### Extracted records
-------
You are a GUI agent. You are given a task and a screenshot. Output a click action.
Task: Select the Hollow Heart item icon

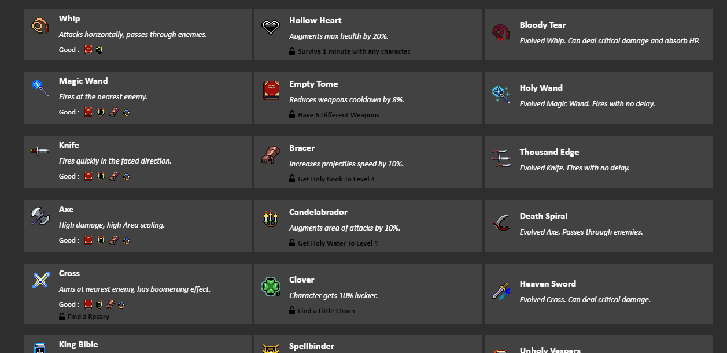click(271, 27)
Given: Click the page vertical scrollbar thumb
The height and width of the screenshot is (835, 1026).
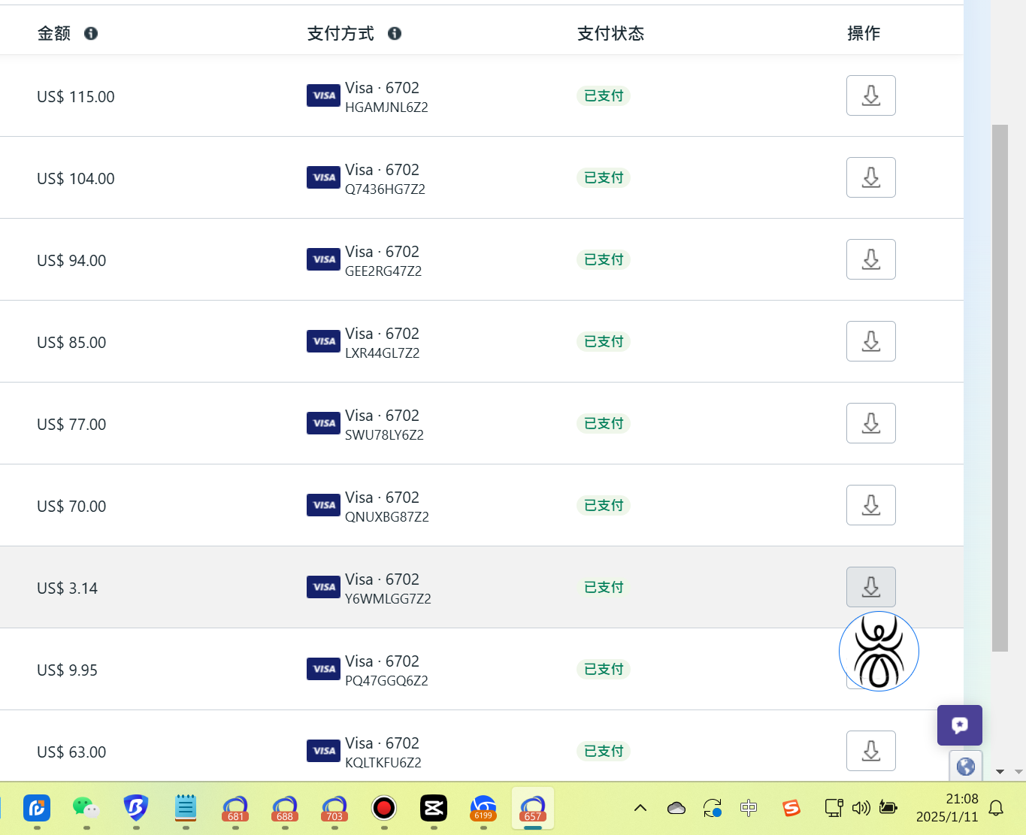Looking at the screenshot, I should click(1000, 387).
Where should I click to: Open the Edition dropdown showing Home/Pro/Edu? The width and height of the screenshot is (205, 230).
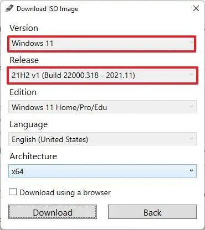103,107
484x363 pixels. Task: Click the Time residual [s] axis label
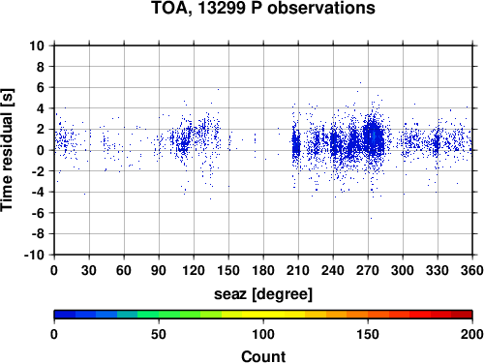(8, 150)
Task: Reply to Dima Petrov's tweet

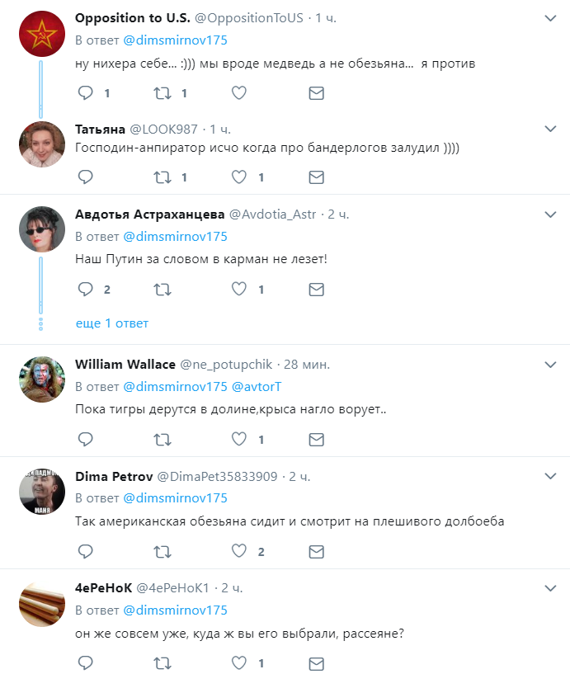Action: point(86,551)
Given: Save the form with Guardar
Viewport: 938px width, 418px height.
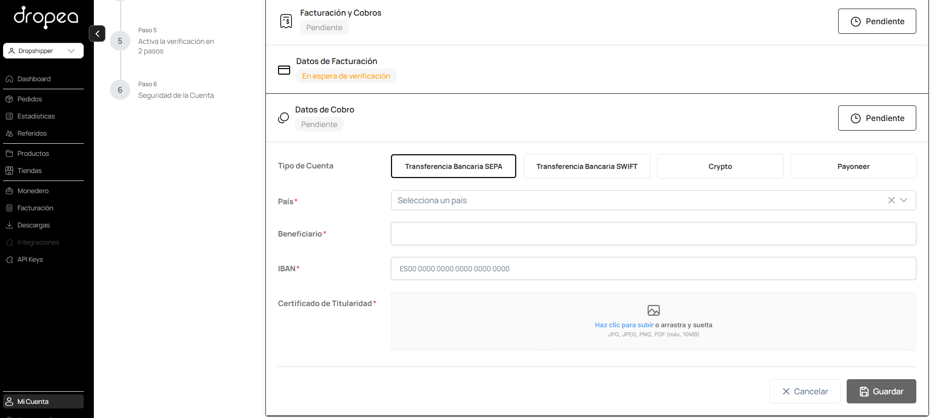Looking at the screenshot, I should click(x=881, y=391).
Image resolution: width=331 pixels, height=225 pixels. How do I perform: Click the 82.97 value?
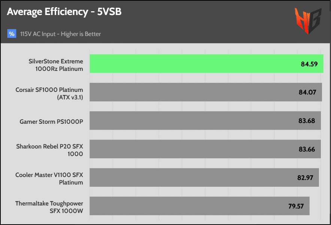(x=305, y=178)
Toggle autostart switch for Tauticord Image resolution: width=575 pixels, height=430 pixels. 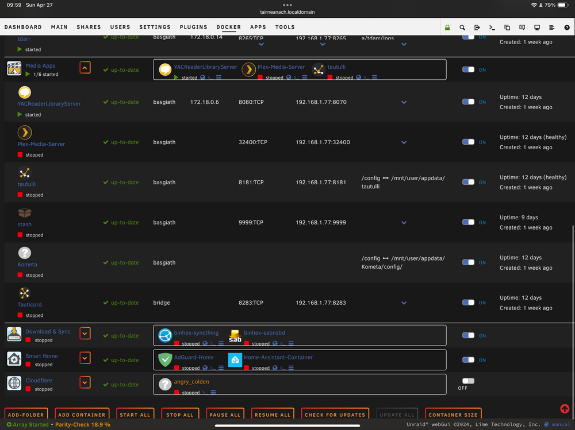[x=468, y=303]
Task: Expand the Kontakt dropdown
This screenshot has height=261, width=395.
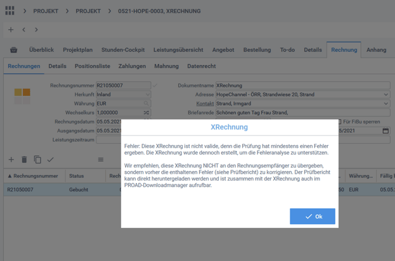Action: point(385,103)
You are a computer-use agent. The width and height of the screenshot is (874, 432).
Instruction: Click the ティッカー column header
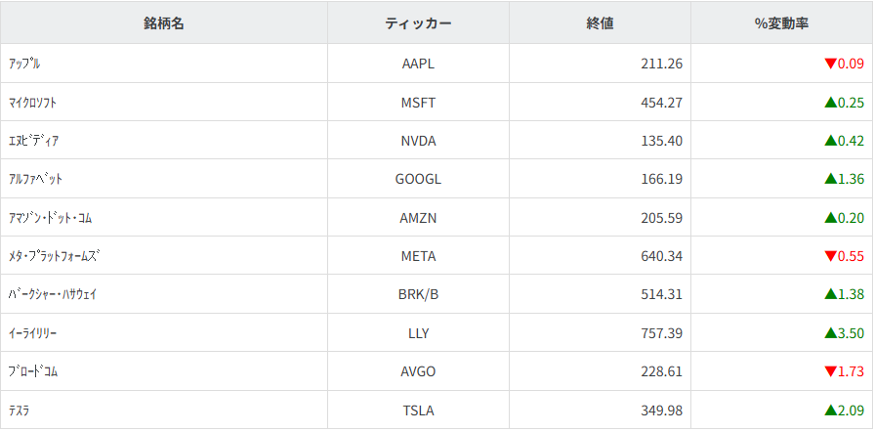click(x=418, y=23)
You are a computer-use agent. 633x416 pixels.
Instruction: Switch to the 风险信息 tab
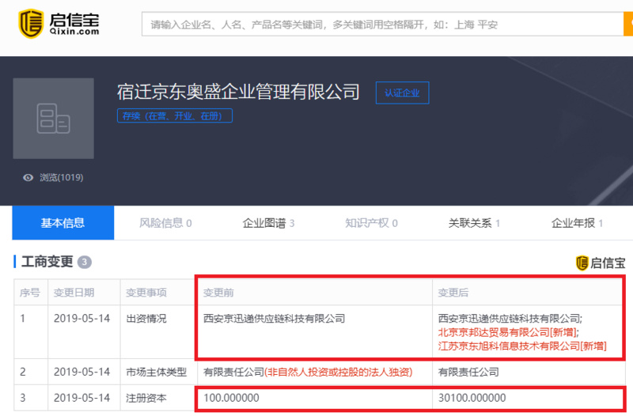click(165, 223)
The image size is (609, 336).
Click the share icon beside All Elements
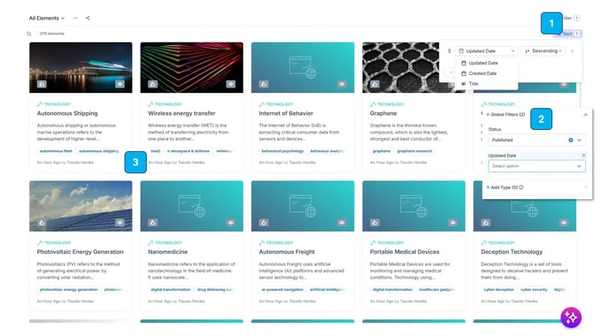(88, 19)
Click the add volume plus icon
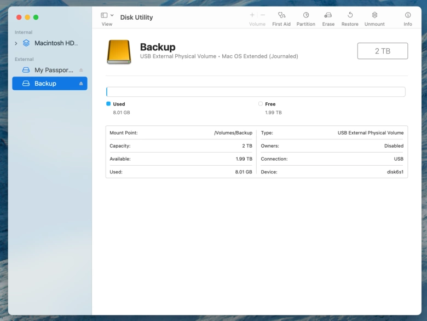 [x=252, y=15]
-------
Only the lines from the one containing "Instruction: Switch to the 风险信息 tab" through the last line of the entries above belong in the copy; reproduce them exactly and drop every picture.

### Reply
Instruction: Switch to the 风险信息 tab
click(165, 223)
The image size is (609, 336).
Click the share icon beside All Elements
(88, 19)
Click the add volume plus icon
 [x=252, y=15]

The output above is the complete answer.